Required action - What lines in this listing contain the string "arrow"? Report each one by copying it.

◇ ◇ ◇ ◇ ◇ ◇ ◇

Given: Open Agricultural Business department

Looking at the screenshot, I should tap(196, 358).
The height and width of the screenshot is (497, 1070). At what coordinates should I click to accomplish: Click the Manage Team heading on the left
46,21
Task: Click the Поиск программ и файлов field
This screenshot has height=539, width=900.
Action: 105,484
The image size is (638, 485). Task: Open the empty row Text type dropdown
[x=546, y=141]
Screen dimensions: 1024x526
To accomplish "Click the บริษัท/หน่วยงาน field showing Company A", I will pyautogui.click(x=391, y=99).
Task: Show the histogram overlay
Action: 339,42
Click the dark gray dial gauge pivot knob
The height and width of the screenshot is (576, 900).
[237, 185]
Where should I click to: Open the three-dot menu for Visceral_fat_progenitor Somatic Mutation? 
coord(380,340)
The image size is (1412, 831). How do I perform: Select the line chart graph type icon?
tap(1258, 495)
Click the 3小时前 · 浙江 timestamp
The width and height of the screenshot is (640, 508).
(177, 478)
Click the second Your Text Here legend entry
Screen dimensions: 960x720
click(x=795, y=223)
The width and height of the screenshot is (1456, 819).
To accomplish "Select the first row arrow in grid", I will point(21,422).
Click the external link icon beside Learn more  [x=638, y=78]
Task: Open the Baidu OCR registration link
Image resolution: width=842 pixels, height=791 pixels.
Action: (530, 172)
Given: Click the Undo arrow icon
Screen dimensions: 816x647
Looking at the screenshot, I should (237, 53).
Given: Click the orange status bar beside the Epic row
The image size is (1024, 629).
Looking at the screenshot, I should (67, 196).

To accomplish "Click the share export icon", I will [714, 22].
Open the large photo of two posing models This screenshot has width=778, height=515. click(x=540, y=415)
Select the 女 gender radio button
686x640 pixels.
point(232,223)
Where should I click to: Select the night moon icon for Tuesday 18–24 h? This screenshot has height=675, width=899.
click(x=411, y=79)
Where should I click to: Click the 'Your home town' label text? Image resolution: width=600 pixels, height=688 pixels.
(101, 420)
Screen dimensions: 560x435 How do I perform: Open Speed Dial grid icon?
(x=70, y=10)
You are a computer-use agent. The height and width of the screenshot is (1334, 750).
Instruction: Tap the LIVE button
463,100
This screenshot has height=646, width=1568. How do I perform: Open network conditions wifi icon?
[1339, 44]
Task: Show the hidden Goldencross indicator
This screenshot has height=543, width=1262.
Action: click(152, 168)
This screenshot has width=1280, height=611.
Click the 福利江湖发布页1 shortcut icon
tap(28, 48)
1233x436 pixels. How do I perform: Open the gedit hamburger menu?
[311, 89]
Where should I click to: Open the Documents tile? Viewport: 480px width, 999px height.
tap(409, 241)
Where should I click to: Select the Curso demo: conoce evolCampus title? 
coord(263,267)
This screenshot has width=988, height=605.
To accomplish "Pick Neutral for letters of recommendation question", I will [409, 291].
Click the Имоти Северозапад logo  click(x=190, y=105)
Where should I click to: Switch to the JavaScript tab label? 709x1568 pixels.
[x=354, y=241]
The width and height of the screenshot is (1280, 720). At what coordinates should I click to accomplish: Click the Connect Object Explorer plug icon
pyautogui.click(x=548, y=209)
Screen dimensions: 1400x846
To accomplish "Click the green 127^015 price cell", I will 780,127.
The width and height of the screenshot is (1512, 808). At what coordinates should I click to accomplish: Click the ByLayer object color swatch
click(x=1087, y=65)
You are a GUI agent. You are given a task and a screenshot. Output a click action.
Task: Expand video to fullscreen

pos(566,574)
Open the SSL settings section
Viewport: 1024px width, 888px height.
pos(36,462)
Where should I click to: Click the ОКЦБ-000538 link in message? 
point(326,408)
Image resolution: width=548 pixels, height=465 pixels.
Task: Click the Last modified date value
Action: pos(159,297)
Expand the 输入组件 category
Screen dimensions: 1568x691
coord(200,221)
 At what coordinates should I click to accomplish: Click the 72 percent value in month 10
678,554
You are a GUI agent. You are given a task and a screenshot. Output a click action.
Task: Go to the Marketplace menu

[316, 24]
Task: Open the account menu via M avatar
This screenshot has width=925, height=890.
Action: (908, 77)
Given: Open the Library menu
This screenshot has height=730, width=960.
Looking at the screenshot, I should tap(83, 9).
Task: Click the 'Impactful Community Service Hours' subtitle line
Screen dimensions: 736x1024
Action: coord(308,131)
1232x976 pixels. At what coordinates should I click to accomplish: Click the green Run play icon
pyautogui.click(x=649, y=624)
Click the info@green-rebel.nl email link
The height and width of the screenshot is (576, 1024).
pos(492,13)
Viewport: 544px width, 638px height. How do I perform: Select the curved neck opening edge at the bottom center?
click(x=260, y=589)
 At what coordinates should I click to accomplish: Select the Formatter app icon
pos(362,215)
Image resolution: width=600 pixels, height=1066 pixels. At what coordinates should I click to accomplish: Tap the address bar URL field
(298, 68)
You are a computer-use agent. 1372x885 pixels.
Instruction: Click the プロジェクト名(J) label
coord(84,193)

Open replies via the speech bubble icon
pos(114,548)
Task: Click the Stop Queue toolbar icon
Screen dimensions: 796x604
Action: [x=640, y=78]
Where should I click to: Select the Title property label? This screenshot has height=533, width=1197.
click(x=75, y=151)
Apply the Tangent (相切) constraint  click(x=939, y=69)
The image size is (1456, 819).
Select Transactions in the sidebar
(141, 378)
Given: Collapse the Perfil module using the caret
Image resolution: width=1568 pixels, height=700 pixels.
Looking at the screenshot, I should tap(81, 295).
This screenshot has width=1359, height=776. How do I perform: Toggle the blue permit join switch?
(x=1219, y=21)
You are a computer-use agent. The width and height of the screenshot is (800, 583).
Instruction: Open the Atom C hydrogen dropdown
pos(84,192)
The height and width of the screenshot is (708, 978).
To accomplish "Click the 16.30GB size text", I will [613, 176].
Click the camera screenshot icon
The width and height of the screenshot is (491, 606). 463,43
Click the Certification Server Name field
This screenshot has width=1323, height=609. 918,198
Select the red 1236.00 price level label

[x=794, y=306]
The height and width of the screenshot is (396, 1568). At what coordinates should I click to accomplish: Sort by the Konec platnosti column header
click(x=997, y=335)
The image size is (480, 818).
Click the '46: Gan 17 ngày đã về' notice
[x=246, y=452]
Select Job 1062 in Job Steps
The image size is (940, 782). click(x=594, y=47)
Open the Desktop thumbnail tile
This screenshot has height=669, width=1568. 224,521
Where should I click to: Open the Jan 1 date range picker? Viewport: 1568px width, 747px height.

◇ ◇ ◇ ◇ ◇ ◇ ◇

Your response -
To accomplish "Select the first row arrow in grid", I will point(21,422).
Given: Click the Undo arrow icon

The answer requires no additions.